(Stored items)
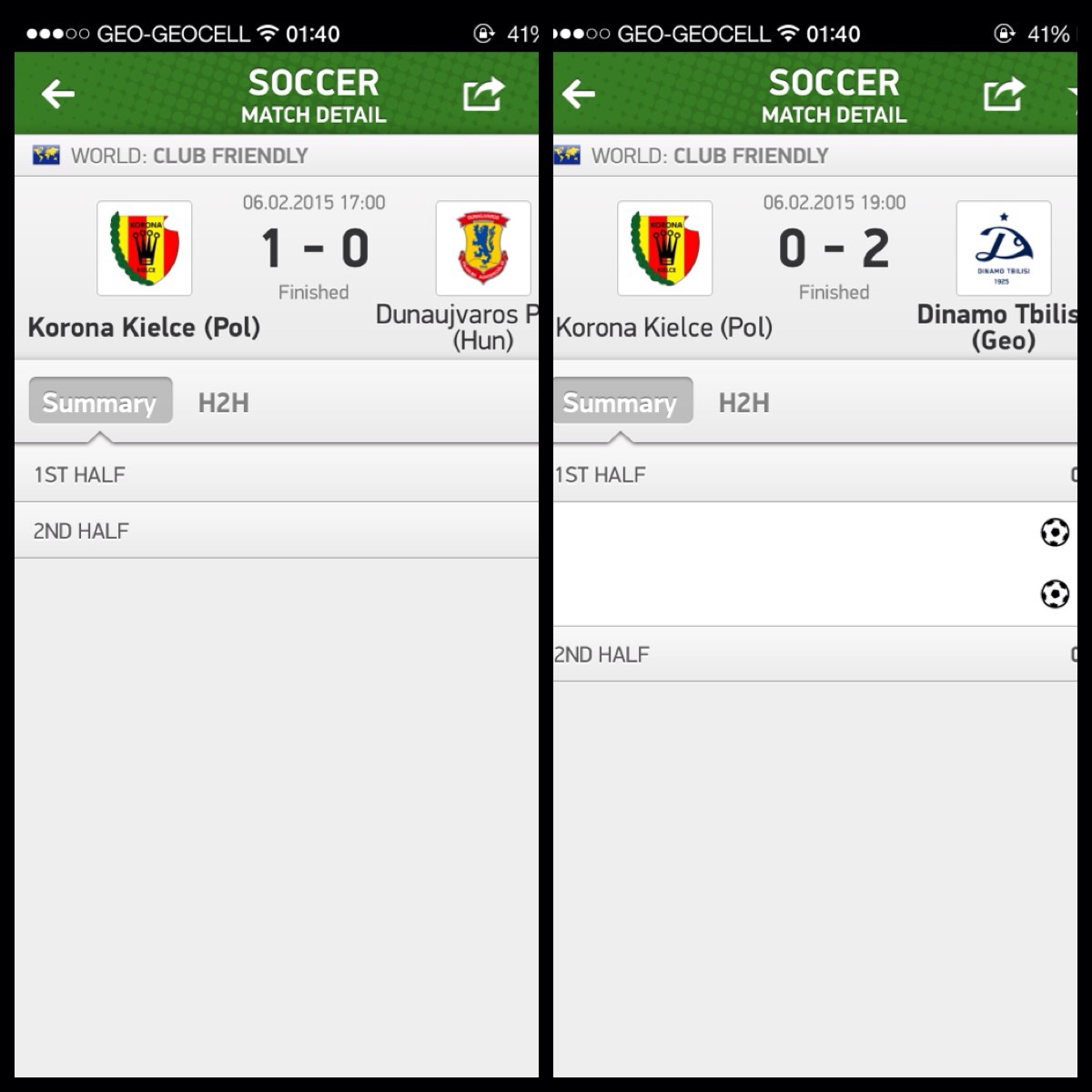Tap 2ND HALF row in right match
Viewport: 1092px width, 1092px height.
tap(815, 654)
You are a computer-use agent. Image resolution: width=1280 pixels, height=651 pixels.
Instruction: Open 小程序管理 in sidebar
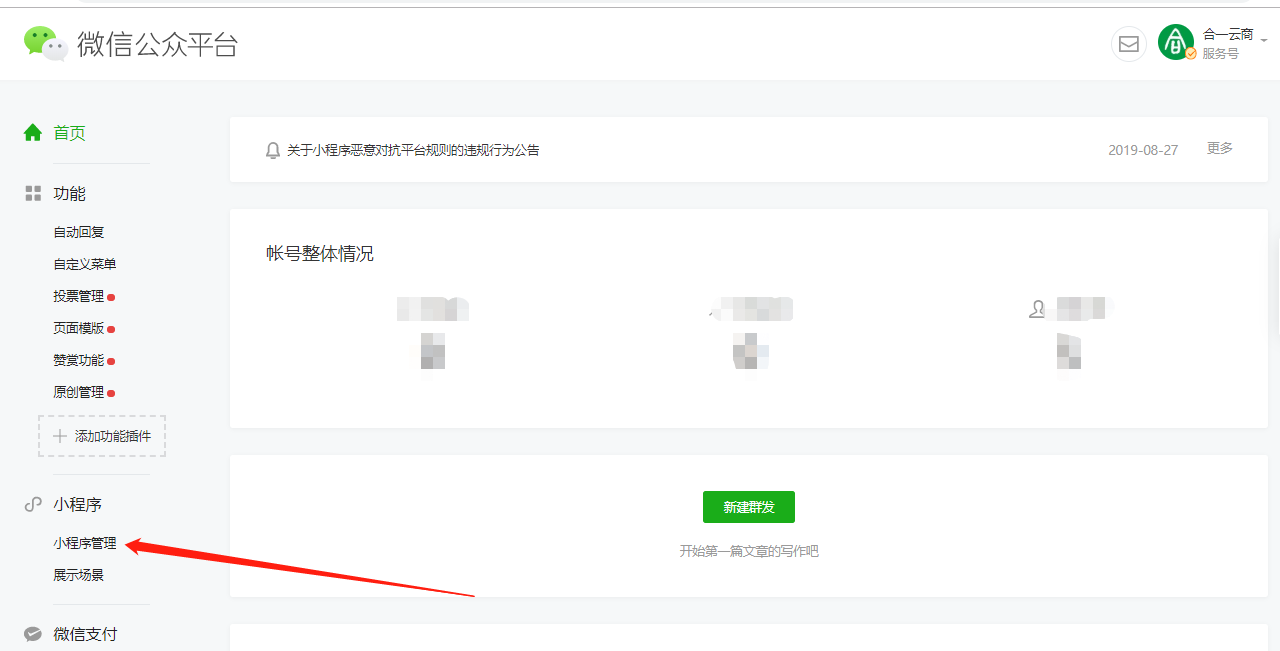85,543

==

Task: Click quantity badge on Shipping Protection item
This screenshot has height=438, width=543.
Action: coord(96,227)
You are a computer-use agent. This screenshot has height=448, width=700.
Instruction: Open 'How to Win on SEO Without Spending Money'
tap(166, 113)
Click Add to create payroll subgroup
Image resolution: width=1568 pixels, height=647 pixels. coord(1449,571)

---

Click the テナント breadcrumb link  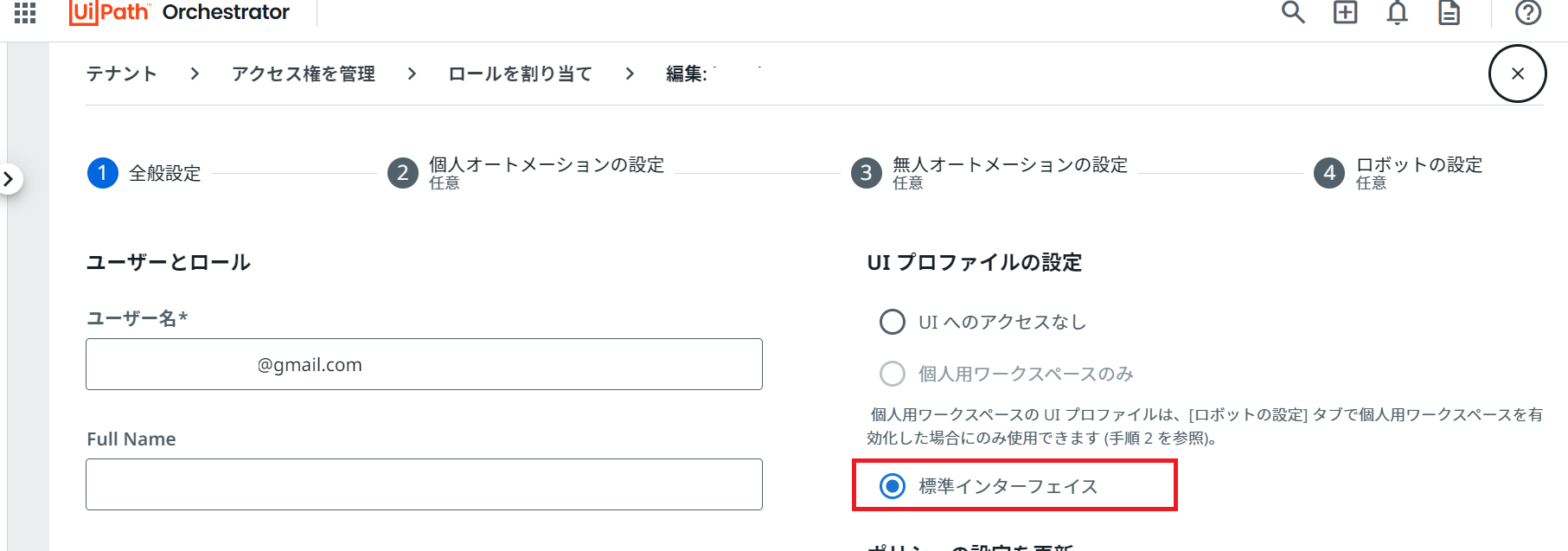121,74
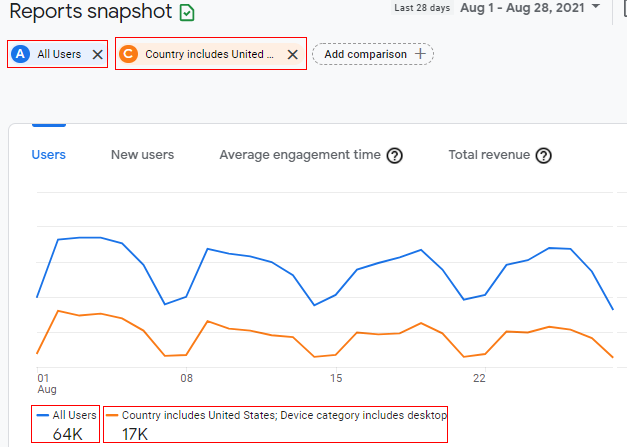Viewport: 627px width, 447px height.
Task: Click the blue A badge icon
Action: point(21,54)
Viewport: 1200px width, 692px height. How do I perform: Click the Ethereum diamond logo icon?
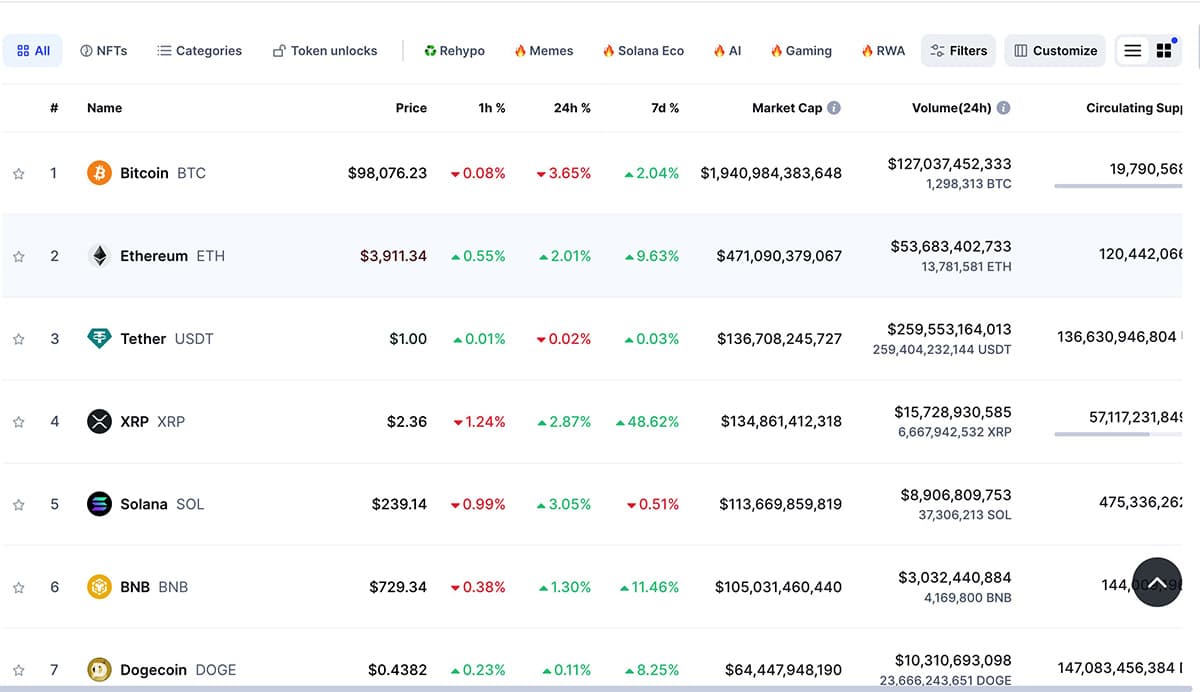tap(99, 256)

* _ASSIGNED TASK_:
Out of the records above, pull each line containing the word "agent".

* _RESPONSE BELOW_:
You are a computer-use agent. Image resolution: width=1280 pixels, height=651 pixels.
You are a computer-use agent. This screenshot has height=448, width=700.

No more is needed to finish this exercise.